Request » In the kernel patch review, what does the reviewer ask to be used to consolidate the common cleanup code?

Text passage »
>>>>

Which to me suggests we can just fold these two into the callers,
with an IS_ENABLED for the creation case given that we check for errors
and the stub will always return an error.

>  	debugfs_create_files(q->debugfs_dir, q, blk_mq_debugfs_queue_attrs);
>  
>  	/*
> @@ -856,9 +853,7 @@ void blk_mq_debugfs_register(struct request_queue *q)
>  
>  void blk_mq_debugfs_unregister(struct request_queue *q)
>  {
> -	debugfs_remove_recursive(q->debugfs_dir);
>  	q->sched_debugfs_dir = NULL;
> -	q->debugfs_dir = NULL;
>  }

This function is weird - the sched dir gets removed by the
debugfs_remove_recursive, so just leaving a function that clears
a pointer is rather odd.  In fact I don't think we need to clear
either sched_debugfs_dir or debugfs_dir anywhere.

>  
> @@ -975,6 +976,14 @@ int blk_register_queue(struct gendisk *disk)
>  		goto unlock;
>  	}
>  
> +	ret = blk_queue_debugfs_register(q);
> +	if (ret) {
> +		blk_trace_remove_sysfs(dev);
> +		kobject_del(&q->kobj);
> +		kobject_put(&dev->kobj);
> +		goto unlock;
> +	}
> +

Please use a goto label to consolidate the common cleanup code.

Also I think these generic debugfs changes probably should be separate
to the blktrace changes.

> +#define pr_fmt(fmt) KBUILD_MODNAME ": " fmt
> +
>  #include <linux/kernel.h>
>  #include <linux/blkdev.h>
>  #include <linux/blktrace_api.h>
> @@ -311,7 +314,15 @@ static void blk_trace_free(struct blk_trace *bt)
>  	debugfs_remove(bt->msg_file);
>  	debugfs_remove(bt->dropped_file);
>  	relay_close(bt->rchan);
> -	debugfs_remove(bt->dir);
> +	/*
> +	 * backing_dir is set when we use the request_queue debugfs directory.

<<<<

Data excerpt »

>>>>

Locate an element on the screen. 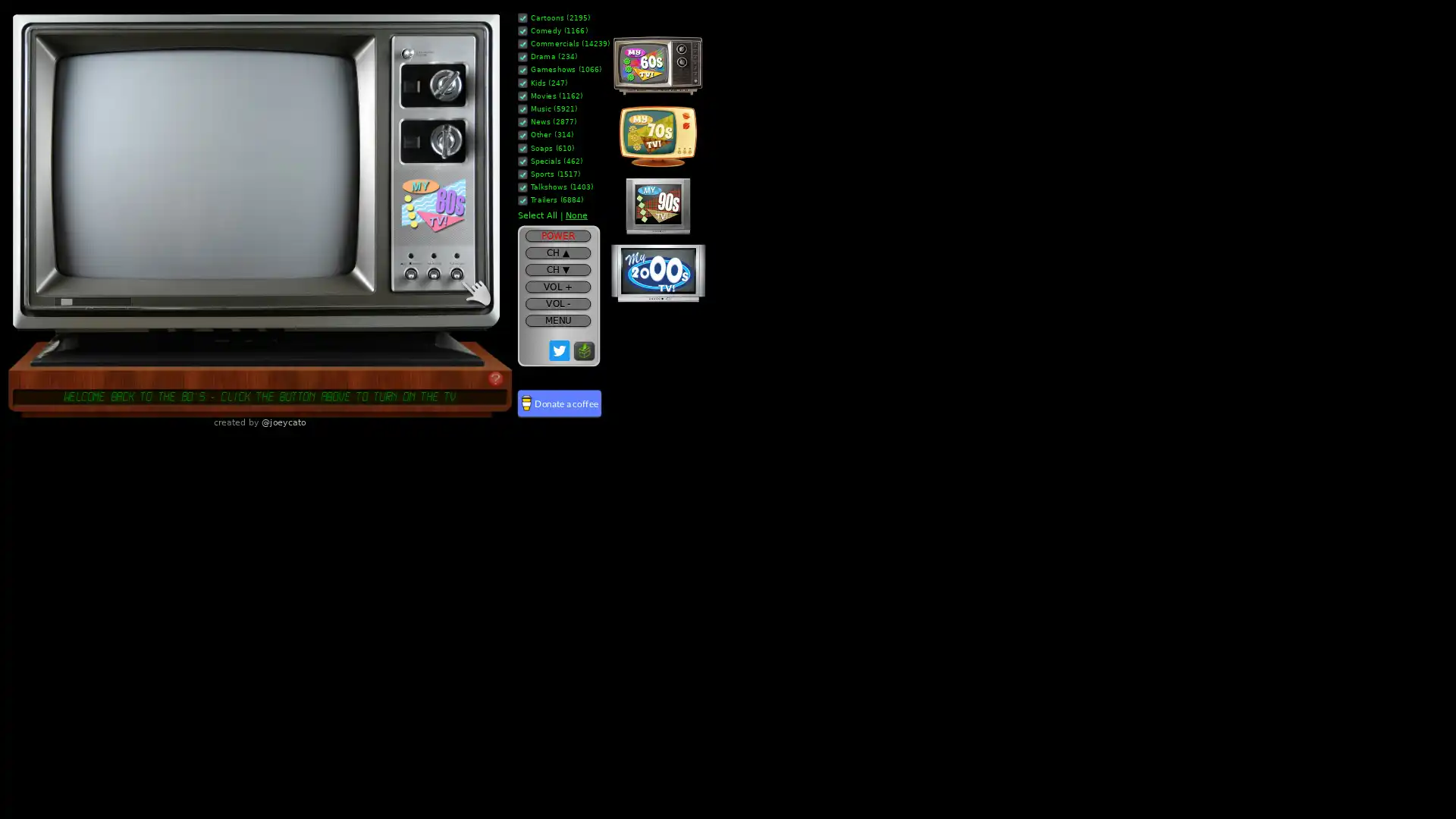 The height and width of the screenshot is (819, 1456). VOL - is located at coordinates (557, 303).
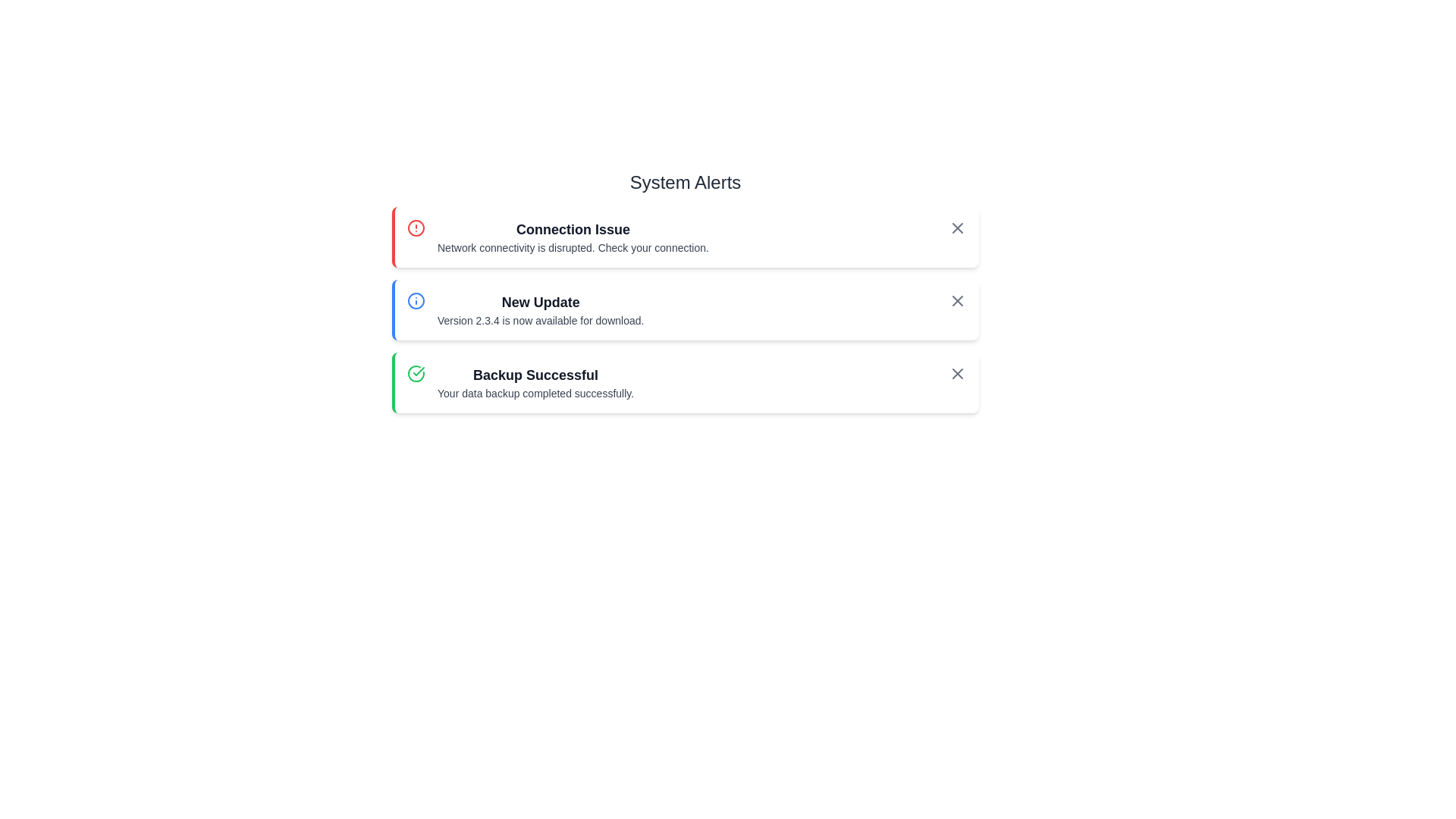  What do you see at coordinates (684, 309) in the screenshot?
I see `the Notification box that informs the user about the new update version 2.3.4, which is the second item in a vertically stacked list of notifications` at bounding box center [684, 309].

<<<<

Task result » A goto label.